#### What is expected:
In the records below, the line with "Open the ユーロ/円 currency pair link" opens the range and the line with "Open the font size 13 dropdown" closes it; print that range exactly and nothing else.

#### Dataset excerpts:
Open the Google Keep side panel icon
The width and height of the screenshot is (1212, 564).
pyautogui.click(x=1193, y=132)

* * *

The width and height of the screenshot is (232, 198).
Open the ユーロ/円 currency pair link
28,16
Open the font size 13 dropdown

#### Task response:
Open the ユーロ/円 currency pair link
28,16
Open the font size 13 dropdown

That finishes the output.